> _Activity_
The copy you print must match the listing exactly, with its pictures removed.

> _Exercise input_
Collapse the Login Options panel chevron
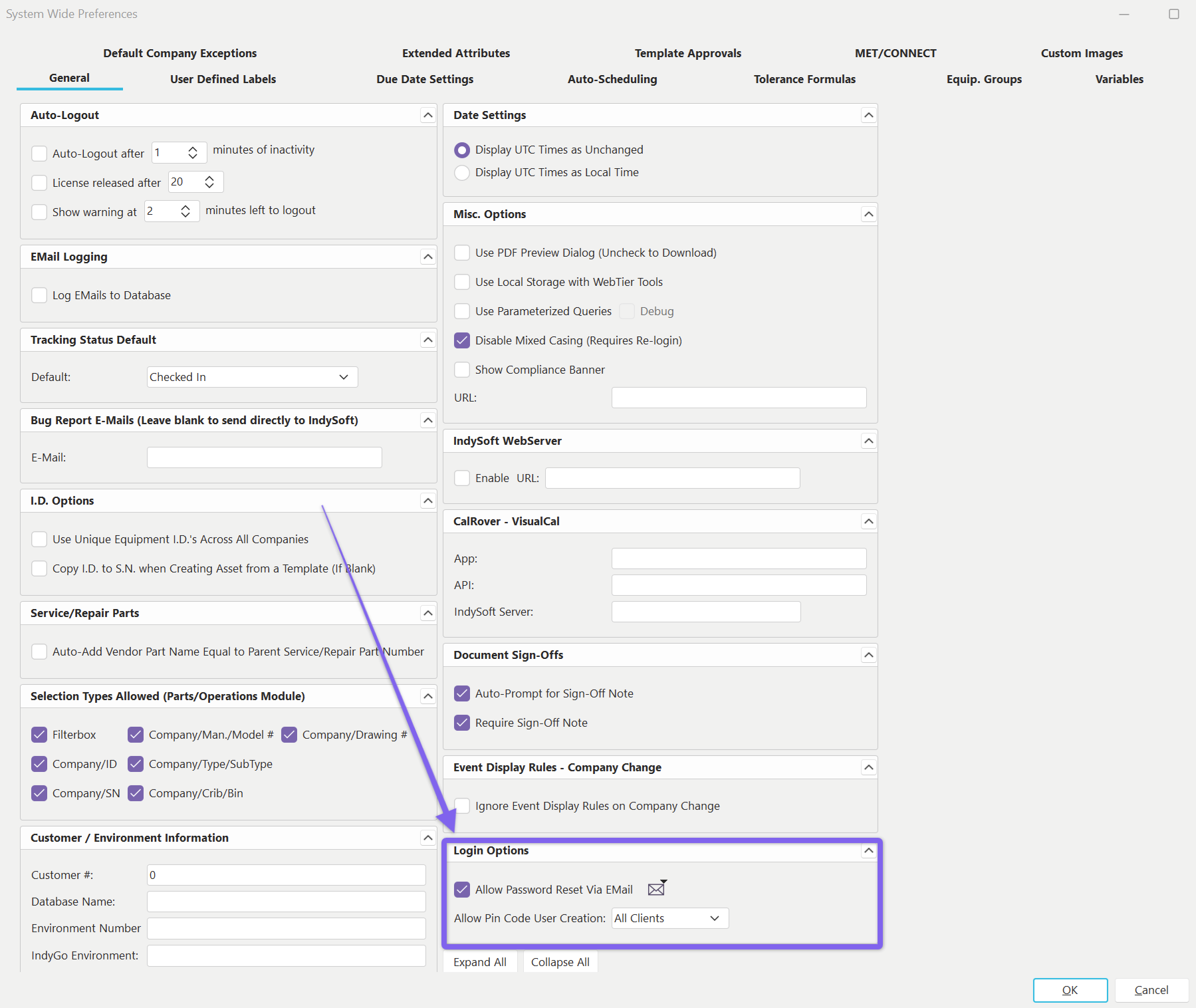Viewport: 1196px width, 1008px height. tap(868, 850)
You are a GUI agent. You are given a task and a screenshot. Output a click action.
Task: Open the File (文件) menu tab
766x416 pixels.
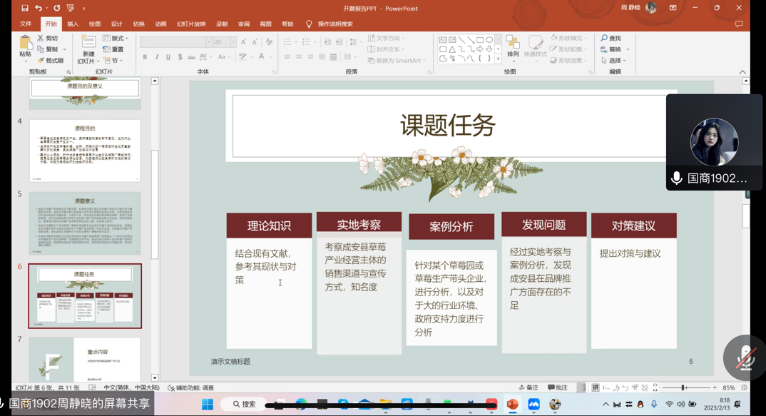tap(26, 23)
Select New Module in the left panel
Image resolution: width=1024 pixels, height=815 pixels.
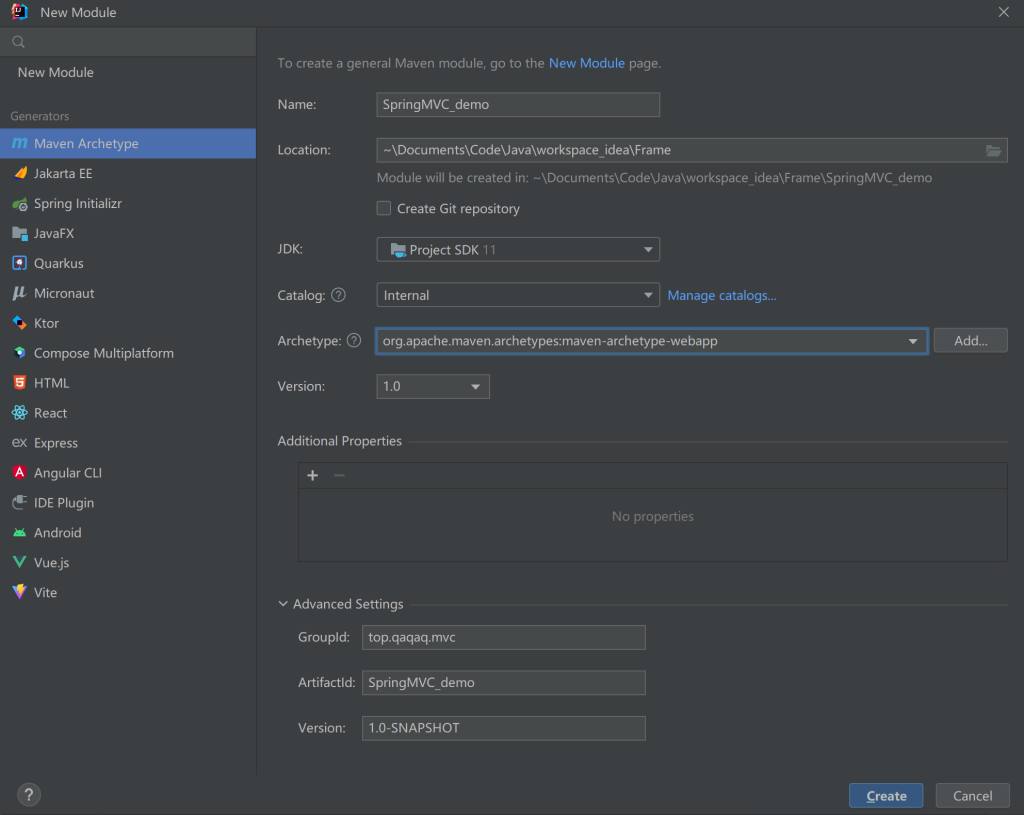[56, 72]
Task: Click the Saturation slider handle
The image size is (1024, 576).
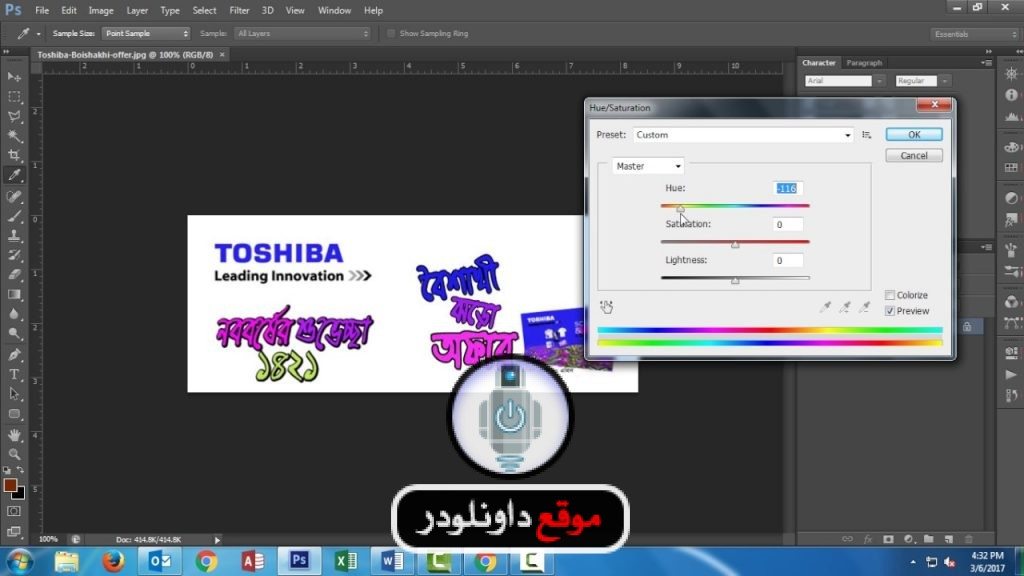Action: pos(735,244)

> _Response to the task_
Collapse the Login Options panel chevron
Viewport: 1196px width, 1008px height. tap(868, 850)
You are a GUI agent. You are given a task and a screenshot. Output a click action.
Task: Open the File (文件) menu tab
766x416 pixels.
tap(26, 23)
Select New Module in the left panel
Image resolution: width=1024 pixels, height=815 pixels.
[56, 72]
Task: Click the Saturation slider handle
The image size is (1024, 576).
Action: pos(735,244)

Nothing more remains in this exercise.